• [Data for review]
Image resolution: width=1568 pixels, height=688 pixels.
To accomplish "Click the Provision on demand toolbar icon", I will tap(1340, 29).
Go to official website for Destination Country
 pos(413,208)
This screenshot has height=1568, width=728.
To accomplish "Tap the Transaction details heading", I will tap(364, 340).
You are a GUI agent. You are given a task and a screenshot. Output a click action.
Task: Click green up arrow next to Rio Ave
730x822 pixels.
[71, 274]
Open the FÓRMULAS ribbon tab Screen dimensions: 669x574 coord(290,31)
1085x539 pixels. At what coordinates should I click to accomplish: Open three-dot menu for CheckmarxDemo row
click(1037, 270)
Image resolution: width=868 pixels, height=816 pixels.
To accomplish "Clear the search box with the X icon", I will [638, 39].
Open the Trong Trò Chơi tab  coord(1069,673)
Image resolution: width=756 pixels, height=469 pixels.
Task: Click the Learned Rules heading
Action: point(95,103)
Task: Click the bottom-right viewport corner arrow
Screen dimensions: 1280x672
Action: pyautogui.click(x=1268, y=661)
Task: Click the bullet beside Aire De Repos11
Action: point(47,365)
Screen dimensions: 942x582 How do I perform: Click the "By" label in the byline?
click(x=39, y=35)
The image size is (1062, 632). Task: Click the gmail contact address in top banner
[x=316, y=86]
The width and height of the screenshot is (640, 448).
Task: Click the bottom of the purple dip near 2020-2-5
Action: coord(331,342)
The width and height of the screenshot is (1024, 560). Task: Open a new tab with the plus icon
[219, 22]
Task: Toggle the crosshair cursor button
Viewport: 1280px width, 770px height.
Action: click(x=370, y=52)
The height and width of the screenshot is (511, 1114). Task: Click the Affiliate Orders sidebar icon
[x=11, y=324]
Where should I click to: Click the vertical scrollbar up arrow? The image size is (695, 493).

• [Problem] Retype the entries shown above. Keep every word exactly as it is.

• [Your response]
Image resolution: width=1568 pixels, height=688 pixels.
To accomplish "Click the Provision on demand toolbar icon", I will tap(1340, 29).
Go to official website for Destination Country
 pos(413,208)
This screenshot has height=1568, width=728.
To accomplish "Tap the Transaction details heading", I will tap(364, 340).
You are a GUI agent. You are given a task and a screenshot. Output a click action.
Task: Click green up arrow next to Rio Ave
730x822 pixels.
[71, 274]
Open the FÓRMULAS ribbon tab Screen dimensions: 669x574 coord(290,31)
1085x539 pixels. At what coordinates should I click to accomplish: Open three-dot menu for CheckmarxDemo row
click(1037, 270)
Image resolution: width=868 pixels, height=816 pixels.
To accomplish "Clear the search box with the X icon", I will [638, 39].
Open the Trong Trò Chơi tab  coord(1069,673)
Image resolution: width=756 pixels, height=469 pixels.
Task: Click the Learned Rules heading
Action: point(95,103)
Task: Click the bottom-right viewport corner arrow
Screen dimensions: 1280x672
Action: pyautogui.click(x=1268, y=661)
Task: Click the bullet beside Aire De Repos11
Action: point(47,365)
Screen dimensions: 942x582 How do I perform: Click the "By" label in the byline?
click(x=39, y=35)
The image size is (1062, 632). Task: Click the gmail contact address in top banner
[x=316, y=86]
The width and height of the screenshot is (640, 448).
Task: Click the bottom of the purple dip near 2020-2-5
Action: coord(331,342)
The width and height of the screenshot is (1024, 560). Task: Open a new tab with the plus icon
[219, 22]
Task: Toggle the crosshair cursor button
Viewport: 1280px width, 770px height.
Action: click(x=370, y=52)
The height and width of the screenshot is (511, 1114). Task: Click the Affiliate Orders sidebar icon
[x=11, y=324]
Where should I click to: Click the vertical scrollbar up arrow? The image size is (695, 493).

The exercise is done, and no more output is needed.